Lettre de la DAJ – Vente en ligne de médicaments : la CJUE précise les interdictions que peut prononcer un Etat membre

Saisie d’une question préjudicielle française, la Cour de justice de l’Union européenne s’est prononcée pour préciser les conditions dans lesquelles un État membre peut interdire un service de mise en relation de pharmaciens et de clients pour la vente en ligne de médicaments sans prescription médicale.

Par un arrêt rendu dans l’affaire C-606/21 Doctipharma, la Cour de justice de l’Union européenne a précisé les conditions dans lesquelles un État membre peut interdire un service de mise en relation de pharmaciens et de clients pour la vente en ligne de médicaments sans ordonnance en interprétant la directive 2001/83/CE du Parlement européen et du Conseil du 6 novembre 2001 instituant un code communautaire relatif aux médicaments à usage humain.

Sur renvoi préjudiciel de la Cour d’appel de Paris, la Cour de justice devait dire si le droit de l’Union permet aux États membres d’interdire la fourniture d’un service qui consiste à mettre en relation, au moyen d’un site Internet, des pharmaciens et des clients pour la vente, à partir des sites d’officines des pharmacies ayant souscrit à ce service, de médicaments non soumis à prescription médicale.

Lors de l’examen de la compatibilité avec le droit de l’Union des conditions de délivrance au détail des médicaments, la Cour a reconnu le caractère très particulier des médicaments, dont les effets thérapeutiques les distinguent substantiellement de toute autre marchandise.
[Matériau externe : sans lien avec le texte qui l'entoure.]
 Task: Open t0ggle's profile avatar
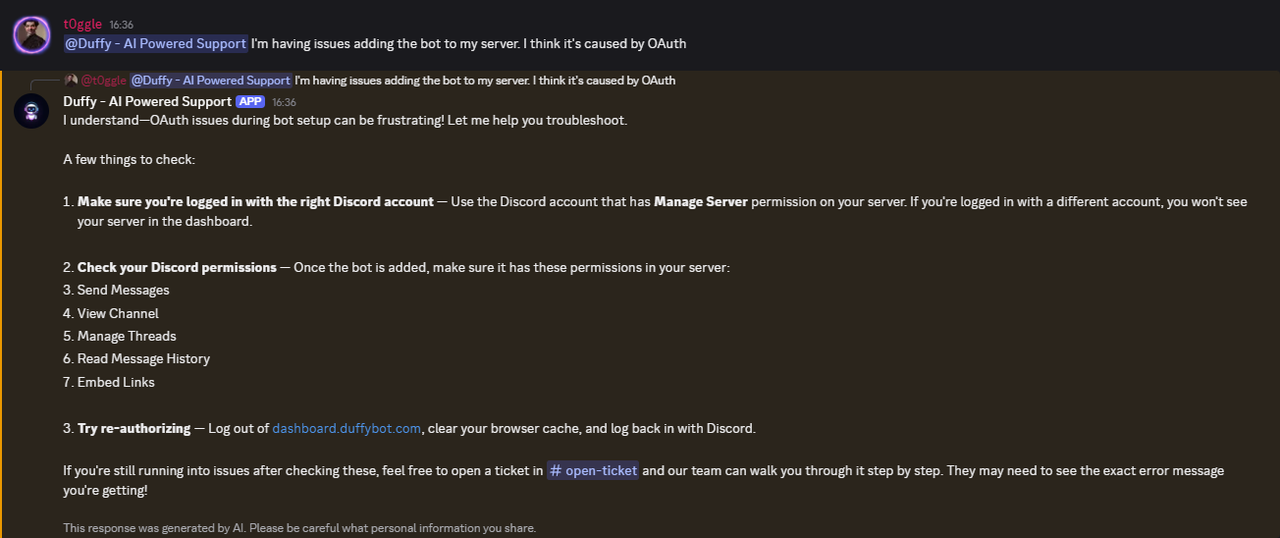32,35
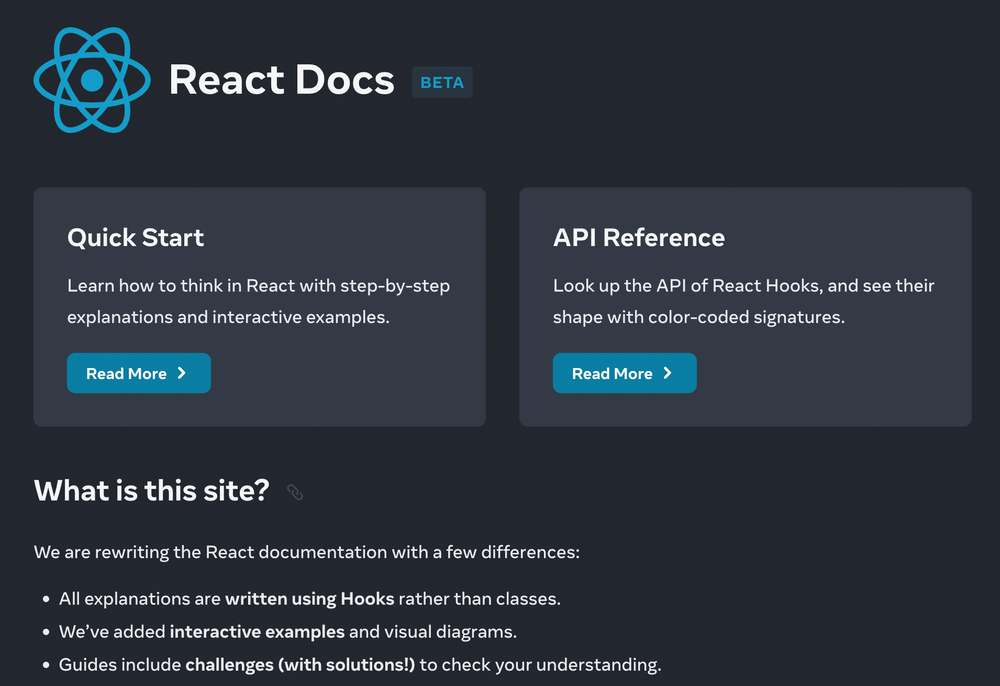
Task: Click the API Reference card
Action: point(745,307)
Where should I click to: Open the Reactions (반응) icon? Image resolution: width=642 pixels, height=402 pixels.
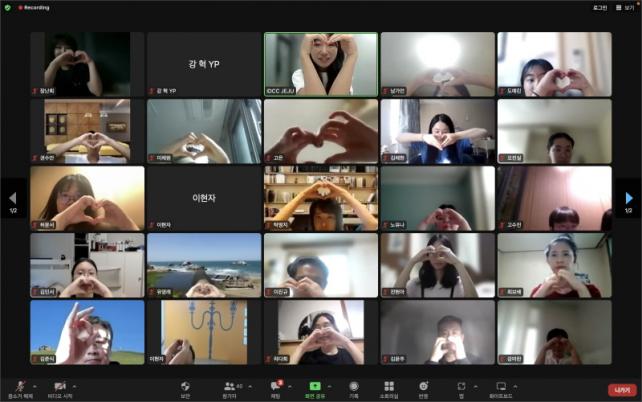pos(423,385)
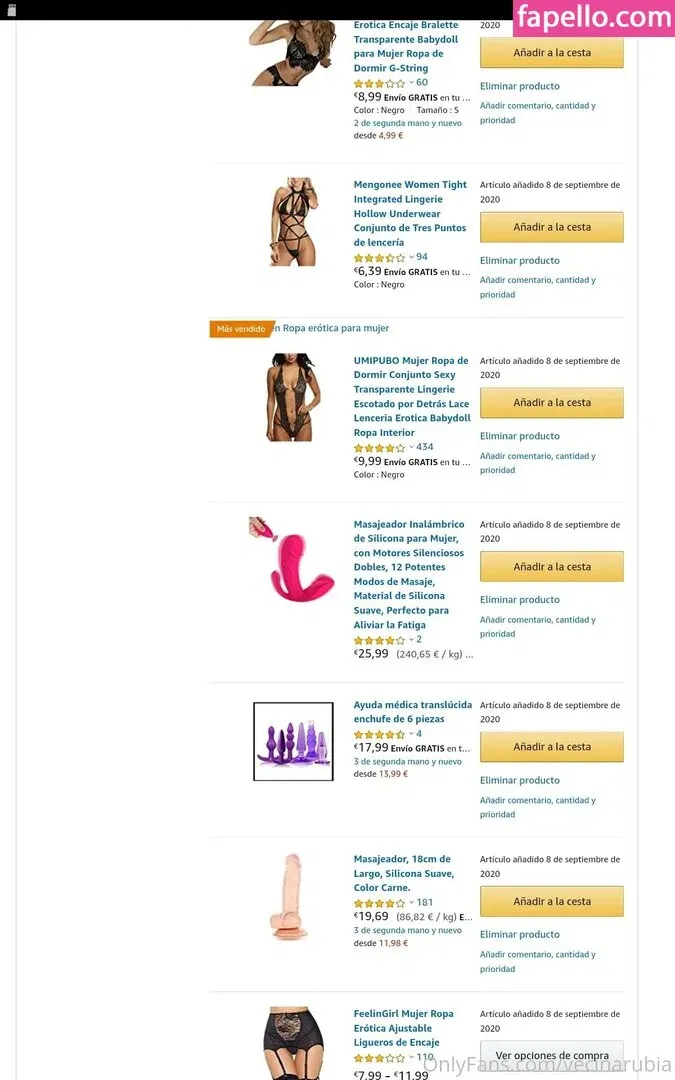The height and width of the screenshot is (1080, 675).
Task: Open the Mengonee Women Tight product thumbnail
Action: 295,222
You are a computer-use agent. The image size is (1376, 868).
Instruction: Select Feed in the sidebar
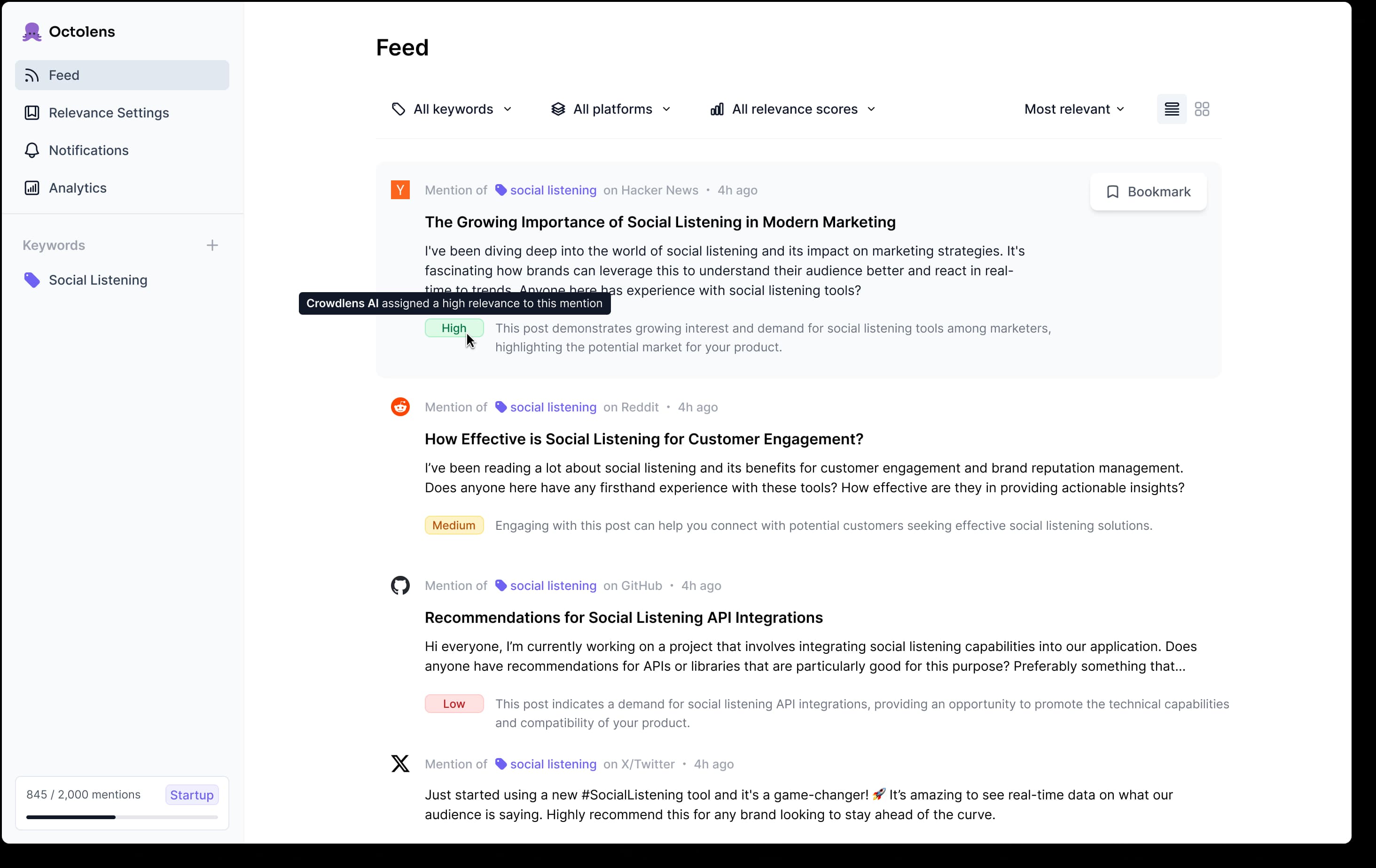(x=64, y=75)
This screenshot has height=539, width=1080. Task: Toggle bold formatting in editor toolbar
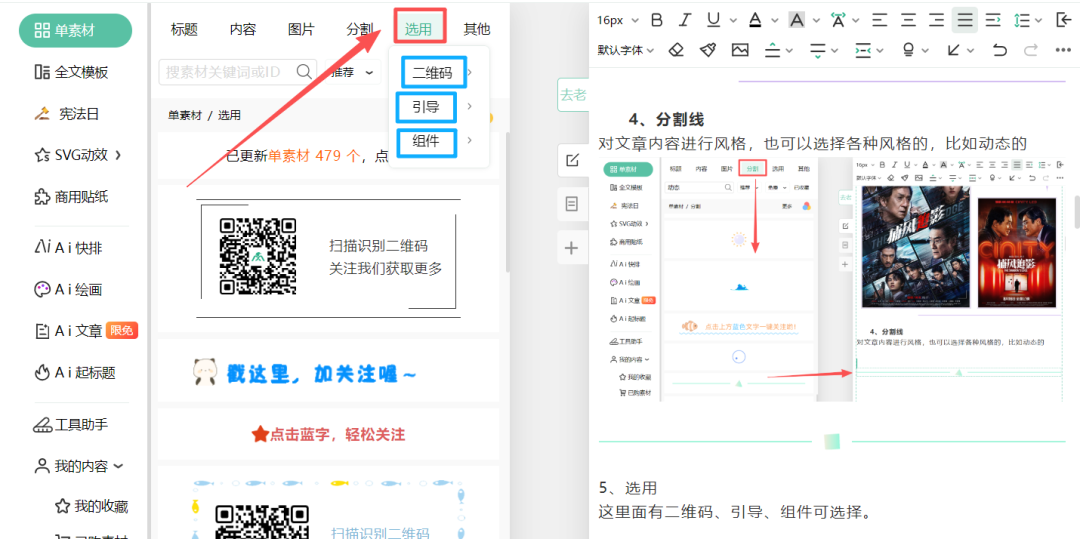(x=657, y=20)
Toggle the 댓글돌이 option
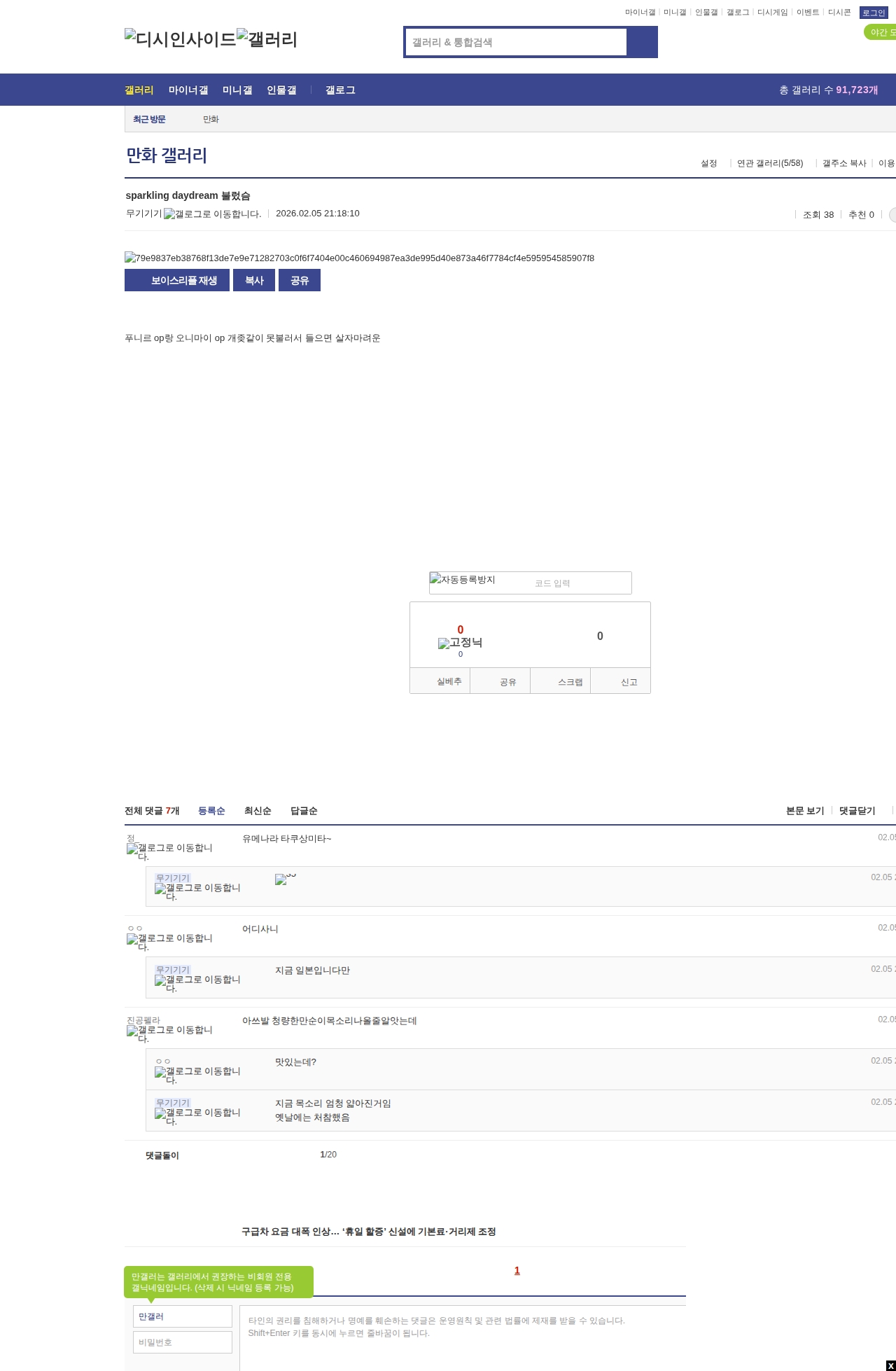The image size is (896, 1371). point(162,1155)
La Cour de justice a également jugé que la santé et la vie des personnes occupaient le premier rang parmi les biens et les intérêts protégés par le traité sur le fonctionnement de l’Union européenne et qu’il appartenait aux États membres de décider du niveau auquel ils entendent assurer la protection de la santé publique et la manière dont ce niveau doit être atteint. Ce niveau pouvant varier d’un État membre à l’autre, les États membres se sont vu reconnaître une marge d’appréciation (arrêt du 19 mai 2009, Apothekerkammer des Saarlandes e.a., C171/07 et C172/07) pour fixer les conditions de délivrance des médicaments au public sur leur territoire.

Dans son arrêt, la Cour juge ce qui suit :

  • lorsque le prestataire, ne possédant pas la qualité de pharmacien, est considéré comme procédant lui-même à la vente de médicaments non soumis à prescription, l’État membre sur le territoire duquel il est établi peut interdire la fourniture de ce service,
  • en revanche, lorsque le prestataire concerné se borne, par une prestation propre et distincte de la vente, à mettre en relation des vendeurs et des clients, les États membres ne peuvent interdire ce service au motif que la société concernée participe au commerce électronique de vente de médicaments sans avoir la qualité de pharmacien.